§ WHAT THE TASK REQUIRES
Each line of the listing where the string "agent" appears is to be identified and copied.
== == ==
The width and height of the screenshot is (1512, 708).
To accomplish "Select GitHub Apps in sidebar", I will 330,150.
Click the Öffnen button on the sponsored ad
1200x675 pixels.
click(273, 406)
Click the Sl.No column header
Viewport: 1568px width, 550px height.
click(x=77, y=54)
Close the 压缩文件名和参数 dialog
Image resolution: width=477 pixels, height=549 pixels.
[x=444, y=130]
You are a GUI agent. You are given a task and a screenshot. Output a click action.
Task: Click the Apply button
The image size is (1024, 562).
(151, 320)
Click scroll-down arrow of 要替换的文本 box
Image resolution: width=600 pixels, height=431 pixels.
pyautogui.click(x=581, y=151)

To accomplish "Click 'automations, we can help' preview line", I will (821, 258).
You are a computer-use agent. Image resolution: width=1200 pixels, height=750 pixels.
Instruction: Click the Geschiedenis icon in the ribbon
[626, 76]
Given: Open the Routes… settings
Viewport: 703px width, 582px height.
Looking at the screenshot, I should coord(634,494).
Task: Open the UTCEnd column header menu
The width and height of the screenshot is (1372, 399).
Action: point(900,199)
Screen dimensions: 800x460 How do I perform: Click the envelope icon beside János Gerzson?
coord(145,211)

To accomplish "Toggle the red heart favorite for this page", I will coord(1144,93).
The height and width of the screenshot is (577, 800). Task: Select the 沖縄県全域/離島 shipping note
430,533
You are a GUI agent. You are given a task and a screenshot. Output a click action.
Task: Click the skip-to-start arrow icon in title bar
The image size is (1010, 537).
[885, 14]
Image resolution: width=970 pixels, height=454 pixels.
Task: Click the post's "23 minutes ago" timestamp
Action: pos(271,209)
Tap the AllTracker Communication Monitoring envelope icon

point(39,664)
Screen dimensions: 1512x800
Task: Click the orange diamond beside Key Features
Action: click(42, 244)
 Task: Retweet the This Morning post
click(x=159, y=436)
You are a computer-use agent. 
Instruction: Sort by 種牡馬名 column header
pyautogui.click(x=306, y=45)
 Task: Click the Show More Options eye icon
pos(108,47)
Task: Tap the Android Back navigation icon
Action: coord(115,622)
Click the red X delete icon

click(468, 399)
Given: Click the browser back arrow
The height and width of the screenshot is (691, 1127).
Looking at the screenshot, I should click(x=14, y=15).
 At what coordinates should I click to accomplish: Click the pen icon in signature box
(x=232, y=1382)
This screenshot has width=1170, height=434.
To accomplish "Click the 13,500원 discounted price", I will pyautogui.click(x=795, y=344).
== == ==
§ THE ANSWER
You are a GUI agent. You are given a task and a screenshot. Output a click action.
You are a computer-use agent. Image resolution: width=1200 pixels, height=750 pixels.
You are a GUI agent. You are given a task and a screenshot. Output a click action.
You are a computer-use agent. 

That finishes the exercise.